Provided text -
● ● ●

From: Peter Kirk (peter.r.kirk@ntlworld.com)
Date: Wed Aug 13 2003 - 17:42:19 EDT
On 13/08/2003 14:07, Philippe Verdy wrote:
>I did not notice that the discussion about Hebrew holam male was
>related.
>In fact I don't know anything about the hebrew alphabet so I could not
>understand the semantics discussed, and so di not note that <holam, vav>
>was a "defective" encoding (in terms of combining sequences).
>
>
Well, it wasn't very releated - although the subject line here "line
initial holam plus alef" reminds me that it is very near to where we
started this thread.
>When using the term "forbidden", it was only related to possible
>security
>problems with XML, but the term was certainly too much expeditive.
>However, given that possible security and parsing issues do exist, the
>case of <holam, vav> used to encode "holam-male" may be another
>argument to propose a neutral/invisible base character for combining
>characters. For the case of Hebrew, it then needs to have a "letter"

● ● ●

Material -
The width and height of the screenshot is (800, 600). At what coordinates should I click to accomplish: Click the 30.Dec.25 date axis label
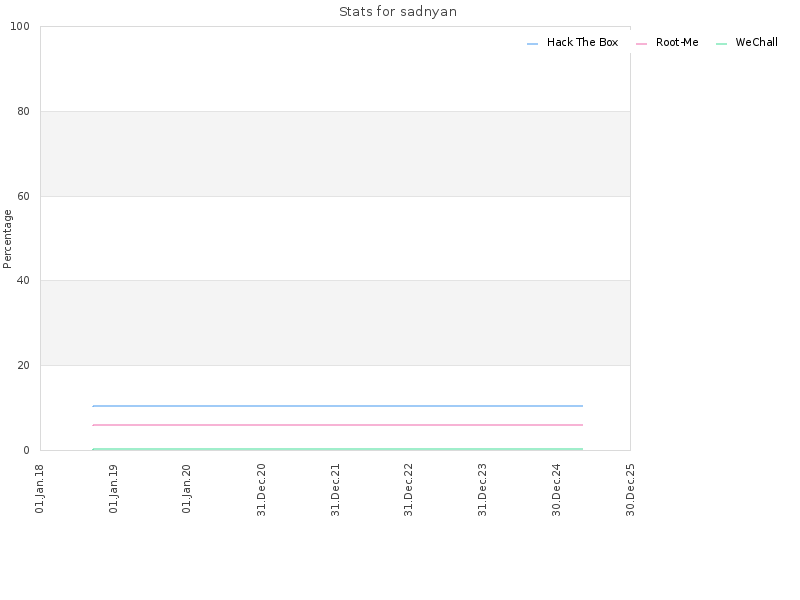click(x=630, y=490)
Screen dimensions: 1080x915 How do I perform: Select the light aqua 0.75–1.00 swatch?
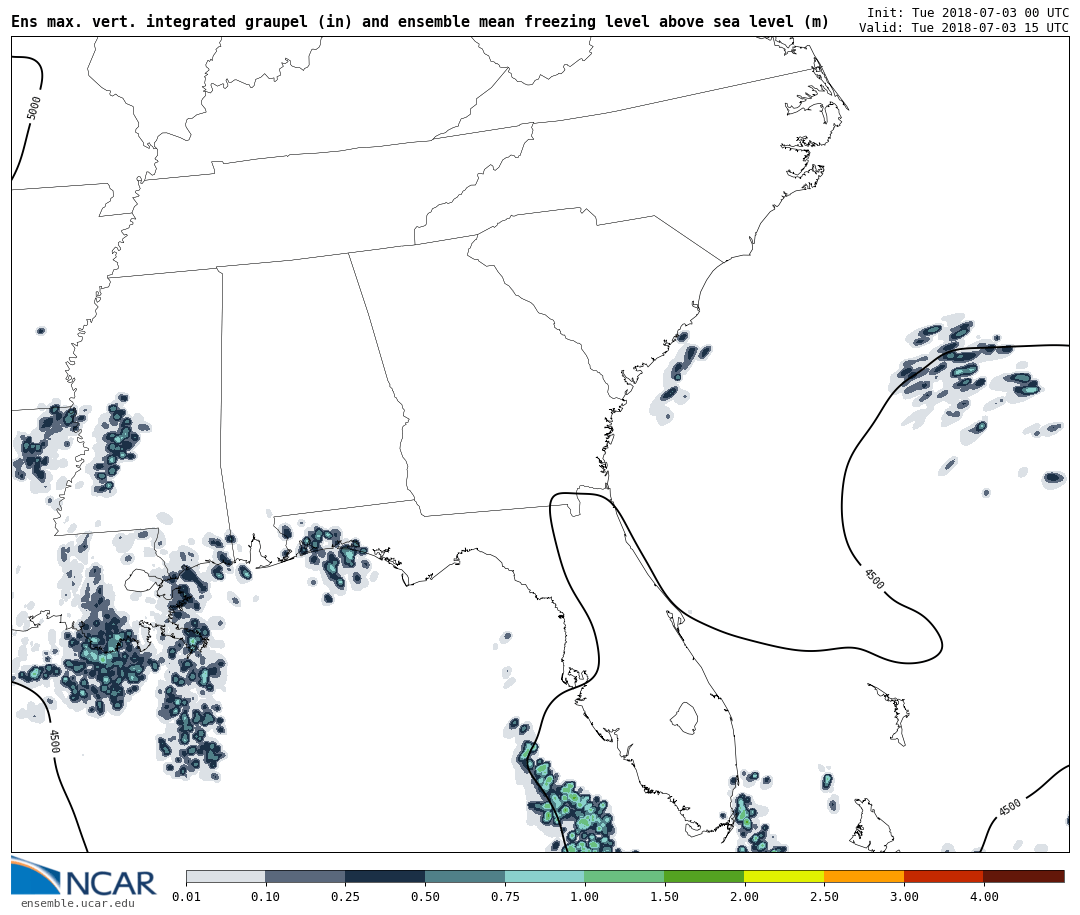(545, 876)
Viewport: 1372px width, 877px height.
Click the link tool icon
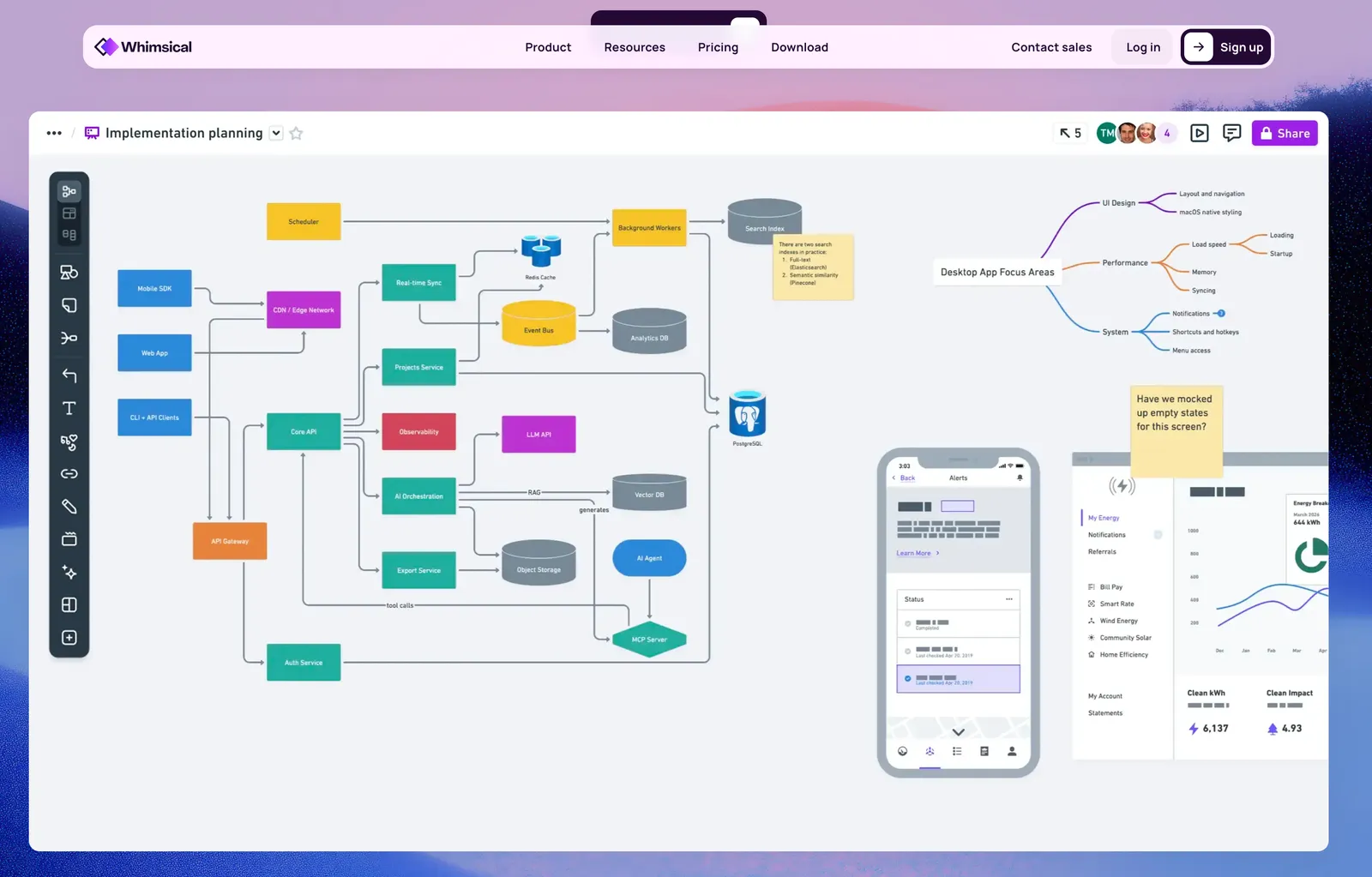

● ● ●

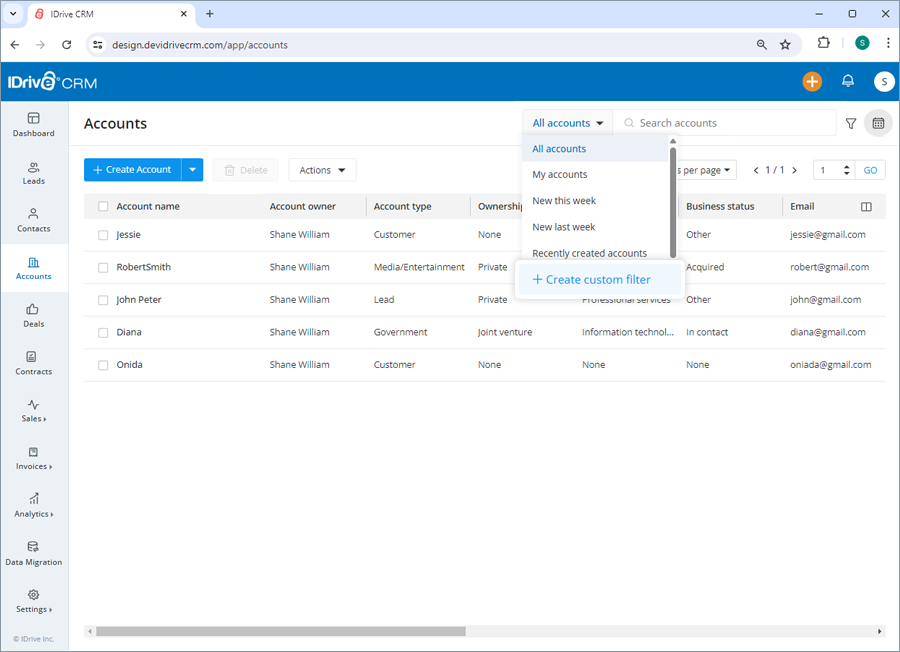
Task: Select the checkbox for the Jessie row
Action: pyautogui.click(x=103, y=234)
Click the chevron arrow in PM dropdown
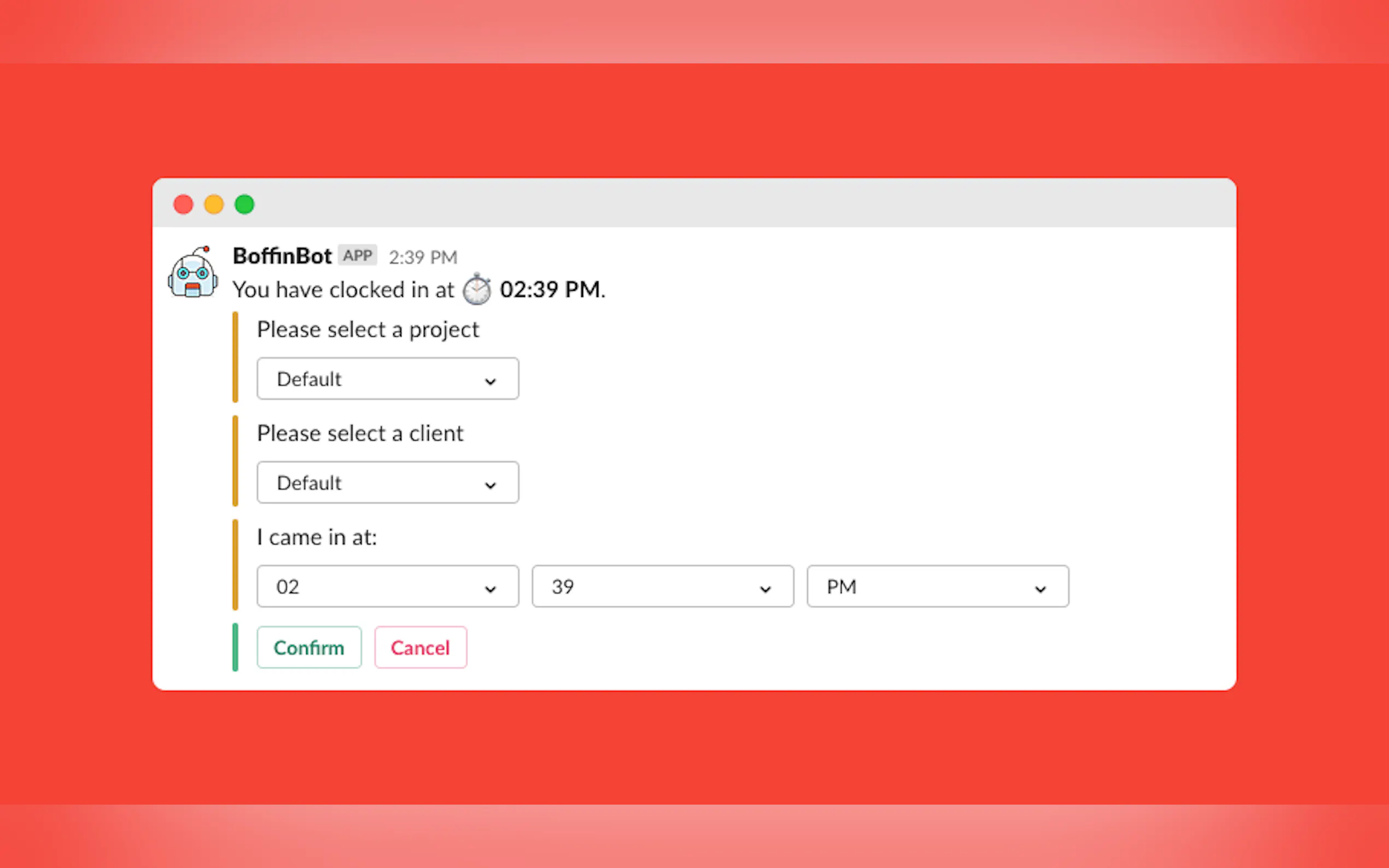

● ● ●

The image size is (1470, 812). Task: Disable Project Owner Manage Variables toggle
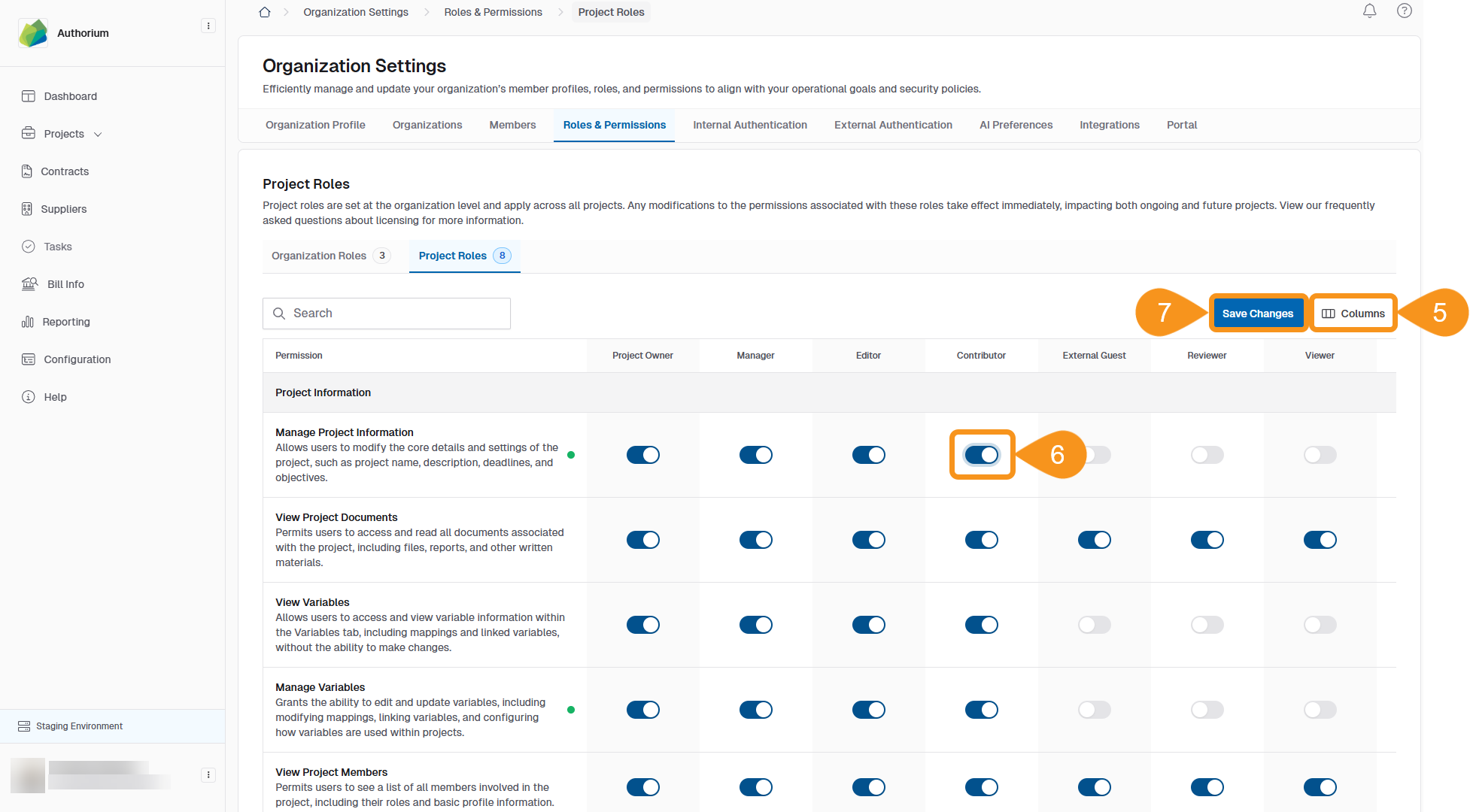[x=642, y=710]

● ● ●

Stated exercise 1 - In the email, what did Philippe Verdy say his use of the term "forbidden" was related to?
Stated exercise 2 - Retype everything in the email from "Date: Wed Aug" down to "started this thread.".
You won't need the records for this.

Right answer 1 - Possible security problems with XML.

Right answer 2 -
Date: Wed Aug 13 2003 - 17:42:19 EDT
On 13/08/2003 14:07, Philippe Verdy wrote:
>I did not notice that the discussion about Hebrew holam male was
>related.
>In fact I don't know anything about the hebrew alphabet so I could not
>understand the semantics discussed, and so di not note that <holam, vav>
>was a "defective" encoding (in terms of combining sequences).
>
>
Well, it wasn't very releated - although the subject line here "line
initial holam plus alef" reminds me that it is very near to where we
started this thread.